Messstationen rund um den Globus hatten das Grummeln der Erde im September 2023 festgestellt. Schnell war klar, dass es sich nicht um ein Erdbeben oder einen Vulkanausbruch handeln könnte. Forscher nannten das Ereignis ein USO, ein „unidentifiziertes seismisches Objekt“.

„Noch nie zuvor gesehen“

„Niemand hatte so etwas je zuvor gesehen. Wir hatten nichts, womit wir es vergleichen konnten“, wird der Geologe Kristian Svennevig in der „Washington Post“ zitiert. Svennevig und andere Wissenschaftler haben im Fachjournal „Science“ nun dargelegt, was zu den nie dagewesenen Schwingungen geführt haben soll.

Am 16. September konnte ein Gletscher im Osten Grönlands, bedingt durch die Erwärmung, die darüber liegenden Felsmassen nicht mehr tragen und es kam zu einem massiven Erdrusch. 25 Millionen Kubikmeter Gestein und Eis stürzten ins Dickson-Fjord und lösten einen 200 Meter hohen Mega-Tsunami aus.

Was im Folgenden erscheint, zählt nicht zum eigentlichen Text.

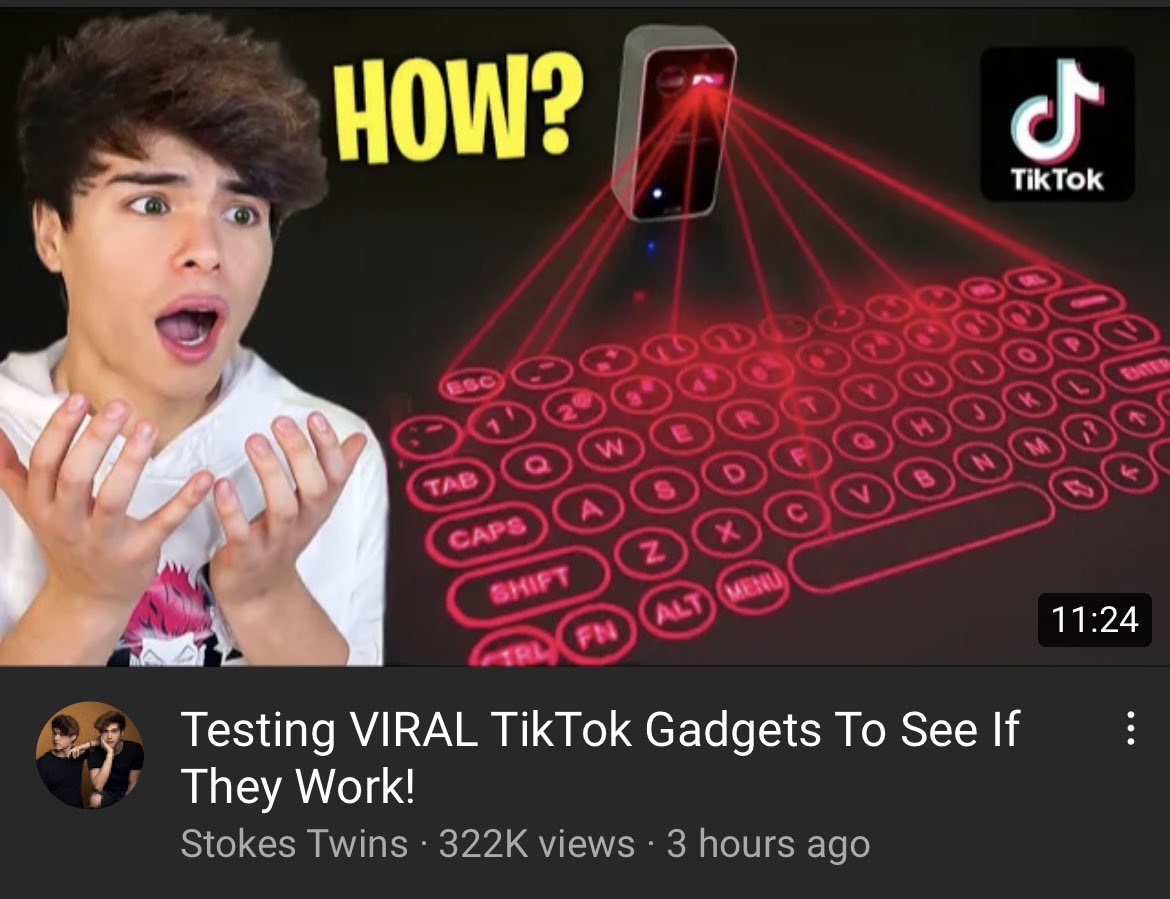Click the Stokes Twins channel name text
The height and width of the screenshot is (899, 1170).
[294, 844]
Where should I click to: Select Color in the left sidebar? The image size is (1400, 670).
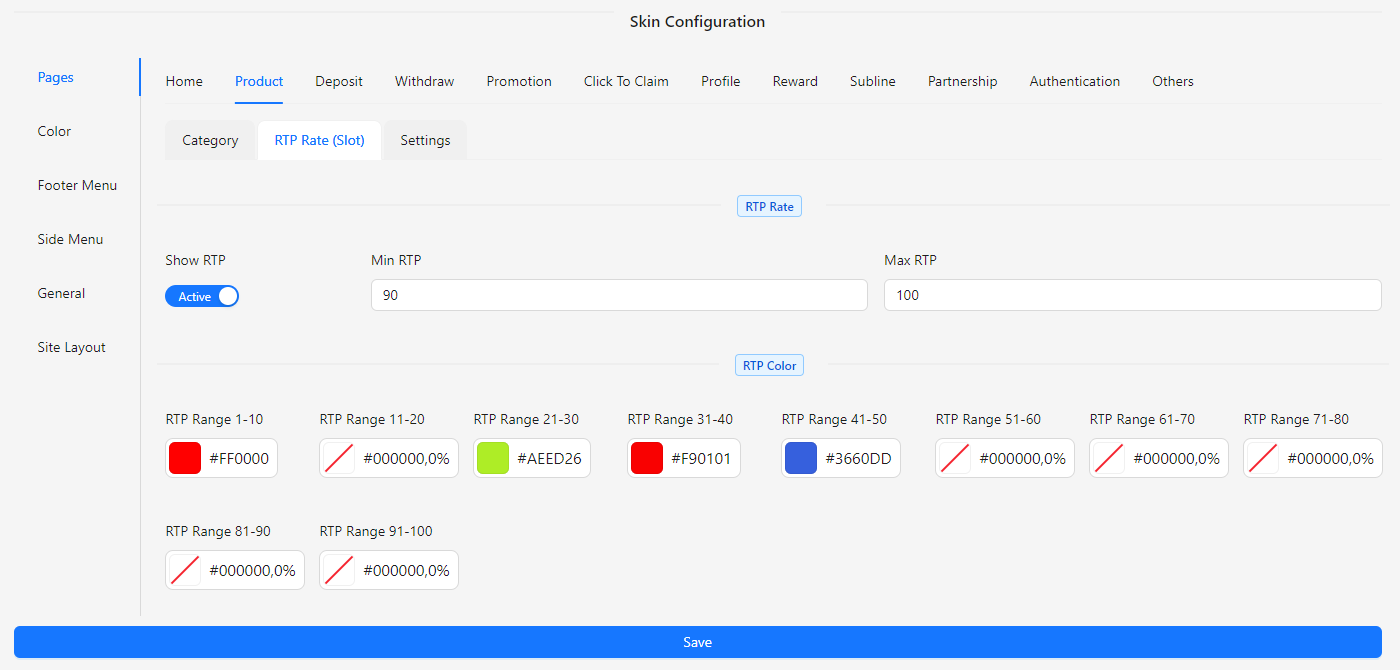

Tsunami-Welle schwappte wie in der Badewanne hin und her

Was dann geschah, sollen inzwischen aufwändige Computersimulationen belegen: In der Bucht des Fjords schwappte die Tsunami-Welle hin und her, fast so, wie man es aus dem Schwimmbad oder der Badewanne kennt. Es entstand eine sieben Meter hohe stehende Welle, eine sogenannte Seiche. Die Seiche hatte solch eine Kraft, dass sie neun Tage lang seismische Wellen ausstrahlte, die alle 92 Sekunden ihren Höhepunkt erreichten. Erst dann ebbte die Welle ab.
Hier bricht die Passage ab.